- EXCERPT:

Whether you’re pitching for millions of dollars to venture capitalists or plundering your own savings to fund your startup, your Market Size really does matter. It just matters for slightly different reasons depending on who cares about it.

Market Size Indicates Opportunity Size

If investors are looking at your deal, they will use the potential Market Size to determine how big this company can get. More specifically, they will be looking to see if there is a fairly low ceiling that would prevent the business from growing any further.  

A small market size is always a huge red flag for a potential investment because it limits how big a company can be, which limits its potential value — something investors don’t love.

This isn't just for investors

Even if you're not interested in the needs of investors, it still helps to have a sense of the size of your audience so you can get a sense of how big the business can become and where some of your Customer Acquisition efforts may tap out if the audience is small (like a local business).

Find a Base of Reality

It’s difficult to size a market, however, you do want to be able to find at least one source that can help substantiate your market size claims.  

Try to leverage existing data

You may not have access to official industry-sourced information about your market (like a market report from a major consulting firm that covers your industry) but you may be able to find other market size indicators based on who else plays in your space.

In the case of our new favorite band, we may find that there are telling numbers about our genre versus others when we dig into the popular music service Spotify.

Example

"The top 10 largest Rock/Metal artists on Spotify have an average of 7 million people following that artist.  We consider that to be an average of how big a top act can get on Spotify alone. The second 100 artists in that category average 250,000 followers. We consider that to be difficult to achieve, but not impossible if people love our music. Over 25,000 artists appear to have an average of 50,000 followers and have achieved some level of commercial success, so we believe if we attract a market of 50,000 followers or more we can build from there." 

This example shows real numbers that correlate to known success in the Rock/Metal music genre, however, you'd still want to dig into how successful those artists are in each tier.

What's important with this example is that you've provided real numbers that show both the size and goals that you'd need to achieve to get market traction.

Make sure you can defend it! 

Remember, in this case, you want a defensible number that you can explain your position (how you got there) versus an absolute number that's unquestionable (which likely doesn't exist).

Size by Segments (Again)

At the beginning of this long diatribe about Customer Definition, we talked about Customer Segments or the different “tiers” of customers. In this case, it helps to talk about how each of the potential size of each of these segments.

- DATA PROVIDED:

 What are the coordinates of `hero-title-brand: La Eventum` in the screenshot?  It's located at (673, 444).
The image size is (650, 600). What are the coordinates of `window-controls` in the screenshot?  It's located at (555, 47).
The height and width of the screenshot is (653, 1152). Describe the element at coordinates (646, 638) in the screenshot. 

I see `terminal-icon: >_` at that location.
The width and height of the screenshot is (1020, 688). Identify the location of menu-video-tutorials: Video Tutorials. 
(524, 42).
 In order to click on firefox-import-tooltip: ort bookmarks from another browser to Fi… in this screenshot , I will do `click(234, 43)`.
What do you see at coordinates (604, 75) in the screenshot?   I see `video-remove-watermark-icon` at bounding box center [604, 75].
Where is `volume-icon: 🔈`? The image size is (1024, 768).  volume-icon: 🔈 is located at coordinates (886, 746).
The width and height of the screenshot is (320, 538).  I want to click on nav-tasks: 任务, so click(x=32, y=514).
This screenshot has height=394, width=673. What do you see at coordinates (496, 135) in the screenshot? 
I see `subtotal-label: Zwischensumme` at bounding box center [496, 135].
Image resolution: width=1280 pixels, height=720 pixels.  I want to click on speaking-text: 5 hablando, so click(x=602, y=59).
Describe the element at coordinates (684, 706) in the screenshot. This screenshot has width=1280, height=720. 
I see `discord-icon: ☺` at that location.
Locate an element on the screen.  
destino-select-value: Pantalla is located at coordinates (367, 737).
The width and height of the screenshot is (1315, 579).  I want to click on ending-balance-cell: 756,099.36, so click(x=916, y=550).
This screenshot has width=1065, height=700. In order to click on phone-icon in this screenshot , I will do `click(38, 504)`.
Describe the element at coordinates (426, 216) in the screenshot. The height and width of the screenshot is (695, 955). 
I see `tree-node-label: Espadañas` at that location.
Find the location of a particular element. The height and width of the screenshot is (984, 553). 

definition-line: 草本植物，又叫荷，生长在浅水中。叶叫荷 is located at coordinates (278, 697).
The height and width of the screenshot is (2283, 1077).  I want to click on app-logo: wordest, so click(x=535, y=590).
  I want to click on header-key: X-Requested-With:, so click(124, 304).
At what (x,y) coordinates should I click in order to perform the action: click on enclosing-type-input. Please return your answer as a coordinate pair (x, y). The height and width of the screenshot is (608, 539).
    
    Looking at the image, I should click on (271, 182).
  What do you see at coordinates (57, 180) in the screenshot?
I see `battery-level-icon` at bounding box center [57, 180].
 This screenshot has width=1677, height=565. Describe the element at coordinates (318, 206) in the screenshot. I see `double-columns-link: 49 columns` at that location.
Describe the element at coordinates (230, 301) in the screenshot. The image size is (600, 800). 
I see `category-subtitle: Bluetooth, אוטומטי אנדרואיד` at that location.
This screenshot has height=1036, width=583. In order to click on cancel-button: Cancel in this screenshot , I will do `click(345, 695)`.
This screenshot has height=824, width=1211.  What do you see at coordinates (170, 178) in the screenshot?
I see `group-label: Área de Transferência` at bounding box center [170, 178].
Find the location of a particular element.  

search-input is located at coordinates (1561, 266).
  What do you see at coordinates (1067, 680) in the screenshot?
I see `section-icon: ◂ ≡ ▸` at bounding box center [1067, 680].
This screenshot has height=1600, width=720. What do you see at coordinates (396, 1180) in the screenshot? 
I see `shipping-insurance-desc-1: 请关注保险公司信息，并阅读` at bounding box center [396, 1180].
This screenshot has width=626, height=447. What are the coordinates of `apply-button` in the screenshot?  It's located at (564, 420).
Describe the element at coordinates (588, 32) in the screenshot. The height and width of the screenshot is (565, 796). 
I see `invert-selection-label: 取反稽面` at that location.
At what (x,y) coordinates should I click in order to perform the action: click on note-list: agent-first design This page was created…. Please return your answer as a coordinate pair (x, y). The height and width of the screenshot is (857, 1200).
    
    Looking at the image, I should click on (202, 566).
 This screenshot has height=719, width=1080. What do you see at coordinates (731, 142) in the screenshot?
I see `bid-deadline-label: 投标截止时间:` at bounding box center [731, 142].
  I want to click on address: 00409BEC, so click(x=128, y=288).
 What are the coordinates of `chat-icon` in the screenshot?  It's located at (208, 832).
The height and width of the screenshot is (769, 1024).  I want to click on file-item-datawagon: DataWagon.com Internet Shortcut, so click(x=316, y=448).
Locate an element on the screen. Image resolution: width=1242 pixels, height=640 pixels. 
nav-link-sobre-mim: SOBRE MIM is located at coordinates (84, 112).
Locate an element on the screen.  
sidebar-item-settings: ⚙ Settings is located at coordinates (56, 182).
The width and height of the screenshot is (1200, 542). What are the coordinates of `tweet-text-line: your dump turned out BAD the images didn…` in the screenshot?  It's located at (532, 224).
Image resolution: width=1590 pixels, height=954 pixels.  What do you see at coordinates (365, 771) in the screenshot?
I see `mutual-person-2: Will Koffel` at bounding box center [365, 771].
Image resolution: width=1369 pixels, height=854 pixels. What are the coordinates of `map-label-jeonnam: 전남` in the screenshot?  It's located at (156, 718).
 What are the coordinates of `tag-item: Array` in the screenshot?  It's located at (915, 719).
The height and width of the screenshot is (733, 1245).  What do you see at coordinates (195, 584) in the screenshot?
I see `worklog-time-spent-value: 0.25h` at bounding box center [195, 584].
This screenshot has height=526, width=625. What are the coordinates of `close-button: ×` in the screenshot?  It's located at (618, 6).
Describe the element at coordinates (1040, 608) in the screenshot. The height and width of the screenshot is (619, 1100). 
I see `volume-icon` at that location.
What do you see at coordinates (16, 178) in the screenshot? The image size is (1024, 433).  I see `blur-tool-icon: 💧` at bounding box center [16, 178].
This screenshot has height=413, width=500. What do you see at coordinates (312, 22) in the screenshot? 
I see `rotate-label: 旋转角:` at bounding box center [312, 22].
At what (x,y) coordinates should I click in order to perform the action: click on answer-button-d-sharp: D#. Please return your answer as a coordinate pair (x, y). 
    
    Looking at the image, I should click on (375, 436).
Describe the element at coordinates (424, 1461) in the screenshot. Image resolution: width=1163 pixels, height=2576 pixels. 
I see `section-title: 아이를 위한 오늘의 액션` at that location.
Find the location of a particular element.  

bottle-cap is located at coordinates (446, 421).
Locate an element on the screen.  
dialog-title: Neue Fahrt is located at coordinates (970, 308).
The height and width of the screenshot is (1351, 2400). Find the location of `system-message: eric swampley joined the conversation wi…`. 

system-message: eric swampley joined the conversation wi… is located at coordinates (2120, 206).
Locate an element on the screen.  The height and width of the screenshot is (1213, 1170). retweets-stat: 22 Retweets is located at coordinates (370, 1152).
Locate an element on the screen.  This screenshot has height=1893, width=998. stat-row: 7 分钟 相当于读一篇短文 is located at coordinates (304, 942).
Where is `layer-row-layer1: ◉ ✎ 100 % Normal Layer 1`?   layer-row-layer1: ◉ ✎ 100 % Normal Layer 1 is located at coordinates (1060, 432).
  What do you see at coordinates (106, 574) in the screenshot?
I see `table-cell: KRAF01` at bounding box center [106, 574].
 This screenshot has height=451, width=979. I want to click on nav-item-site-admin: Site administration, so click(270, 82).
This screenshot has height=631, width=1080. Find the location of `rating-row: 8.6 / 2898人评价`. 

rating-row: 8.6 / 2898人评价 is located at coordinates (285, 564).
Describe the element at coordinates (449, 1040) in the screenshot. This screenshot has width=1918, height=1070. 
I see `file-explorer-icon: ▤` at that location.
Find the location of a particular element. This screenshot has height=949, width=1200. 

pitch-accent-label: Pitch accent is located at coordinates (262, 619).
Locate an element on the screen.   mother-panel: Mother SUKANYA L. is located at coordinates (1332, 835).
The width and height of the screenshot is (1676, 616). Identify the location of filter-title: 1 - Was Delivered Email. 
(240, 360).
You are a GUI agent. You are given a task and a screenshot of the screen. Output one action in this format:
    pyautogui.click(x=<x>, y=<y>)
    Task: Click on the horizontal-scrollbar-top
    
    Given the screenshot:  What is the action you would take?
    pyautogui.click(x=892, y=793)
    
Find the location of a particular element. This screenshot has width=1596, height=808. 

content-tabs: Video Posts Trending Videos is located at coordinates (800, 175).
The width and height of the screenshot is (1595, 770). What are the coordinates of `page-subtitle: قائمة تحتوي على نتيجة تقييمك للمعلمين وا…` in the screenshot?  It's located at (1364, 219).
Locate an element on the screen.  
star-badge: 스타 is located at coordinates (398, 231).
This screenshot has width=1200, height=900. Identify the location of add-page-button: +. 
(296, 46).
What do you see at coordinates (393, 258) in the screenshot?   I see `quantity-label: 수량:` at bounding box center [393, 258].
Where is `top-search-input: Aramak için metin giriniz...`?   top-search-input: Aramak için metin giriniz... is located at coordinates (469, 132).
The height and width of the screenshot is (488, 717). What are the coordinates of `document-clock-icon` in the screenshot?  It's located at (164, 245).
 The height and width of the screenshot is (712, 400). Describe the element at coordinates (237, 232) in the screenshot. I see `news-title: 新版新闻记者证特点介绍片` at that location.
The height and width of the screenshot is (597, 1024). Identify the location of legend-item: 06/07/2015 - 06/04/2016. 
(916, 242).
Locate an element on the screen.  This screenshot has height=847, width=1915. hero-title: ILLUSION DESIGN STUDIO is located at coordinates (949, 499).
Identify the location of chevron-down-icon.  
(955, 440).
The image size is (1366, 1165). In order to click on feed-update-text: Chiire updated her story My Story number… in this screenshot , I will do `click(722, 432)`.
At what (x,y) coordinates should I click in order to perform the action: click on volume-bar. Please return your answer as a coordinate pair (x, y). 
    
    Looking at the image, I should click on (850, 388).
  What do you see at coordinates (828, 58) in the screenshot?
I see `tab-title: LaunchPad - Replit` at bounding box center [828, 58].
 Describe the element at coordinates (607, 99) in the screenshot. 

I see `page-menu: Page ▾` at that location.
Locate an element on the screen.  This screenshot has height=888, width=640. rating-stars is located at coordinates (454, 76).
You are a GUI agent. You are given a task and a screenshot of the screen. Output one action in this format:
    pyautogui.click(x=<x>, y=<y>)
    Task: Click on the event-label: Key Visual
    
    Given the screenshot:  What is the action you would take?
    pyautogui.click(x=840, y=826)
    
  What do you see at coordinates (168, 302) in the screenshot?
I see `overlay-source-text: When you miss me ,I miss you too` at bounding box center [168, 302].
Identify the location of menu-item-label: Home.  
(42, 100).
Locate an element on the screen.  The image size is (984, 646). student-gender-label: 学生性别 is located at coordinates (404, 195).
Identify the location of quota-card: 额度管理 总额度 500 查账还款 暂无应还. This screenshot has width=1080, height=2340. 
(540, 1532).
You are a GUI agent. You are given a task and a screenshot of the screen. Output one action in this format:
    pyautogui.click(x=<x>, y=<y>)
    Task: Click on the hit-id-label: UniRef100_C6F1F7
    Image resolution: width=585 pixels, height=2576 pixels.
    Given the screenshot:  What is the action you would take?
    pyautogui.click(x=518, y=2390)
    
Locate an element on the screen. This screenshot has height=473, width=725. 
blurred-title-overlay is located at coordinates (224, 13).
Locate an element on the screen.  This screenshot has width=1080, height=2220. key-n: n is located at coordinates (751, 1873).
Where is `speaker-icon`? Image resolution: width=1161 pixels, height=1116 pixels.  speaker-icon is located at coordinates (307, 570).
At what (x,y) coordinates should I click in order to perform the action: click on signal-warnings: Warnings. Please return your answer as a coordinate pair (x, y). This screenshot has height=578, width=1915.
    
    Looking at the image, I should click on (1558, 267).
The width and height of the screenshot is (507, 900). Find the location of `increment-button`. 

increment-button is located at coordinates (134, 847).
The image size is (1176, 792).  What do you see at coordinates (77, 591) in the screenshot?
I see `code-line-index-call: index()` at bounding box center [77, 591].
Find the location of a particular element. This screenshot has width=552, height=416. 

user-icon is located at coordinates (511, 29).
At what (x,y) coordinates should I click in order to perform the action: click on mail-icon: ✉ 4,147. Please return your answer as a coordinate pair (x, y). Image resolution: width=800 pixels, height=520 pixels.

- INSTRUCTIONS:
1. In the market size excerpt, how many followers do the top 10 largest Rock/Metal artists on Spotify have on average?
2. Reproduce word for word the section of the market size excerpt that opens with the words containing "This example shows" and closes with "can defend it!".
3. Please carry on the market size excerpt from its final sentence.

- SOLVED TASKS:
1. An average of 7 million followers.

2.
This example shows real numbers that correlate to known success in the Rock/Metal music genre, however, you'd still want to dig into how successful those artists are in each tier.

What's important with this example is that you've provided real numbers that show both the size and goals that you'd need to achieve to get market traction.

Make sure you can defend it!

3.
Show how it grows.

The reason you really want to create customer segments from small to large is to show how your core audience can grow into a much larger audience. Most products start by attracting a small, loyal core audience and then grow into a larger audience over time. Facebook started by connecting co-eds on Harvard’s campus before connecting a billion humans. We all have to start somewhere.

Customer segmentation helps paint a picture

There’s no absolute rule here, but if you were to at least present a Primary and Secondary segment it may help show where you see your core audience trailing off and where your larger audience starts to grow. Think of it like a local coffee shop.  Your primary audience is within 3 blocks of you. Your secondary audience is anyone in your town.  

Customer segmentation is Customer Acquisition Gold

The other benefit of having segments is that it can help you focus your Customer Acquisition efforts on your initial audience and therefore use the smaller initial market as a better use for capital and testing critical assumptions.

What are the benefits of customer segmentation?

When you begin implementing a marketing plan you are essentially hitting a 1-inch target that's 100 feet away blindfolded and without knowing which direction you're facing. The chances to hit the target are mostly based on luck.

Data analysis over luck

We can reduce this reliance on luck by performing customer segmentation. If you already have customers, look at current customers and determine if the factors that make them similar or dissimilar. Is there a difference between your profitable customers and those that are the bane of your customer service team?

Copy the wins!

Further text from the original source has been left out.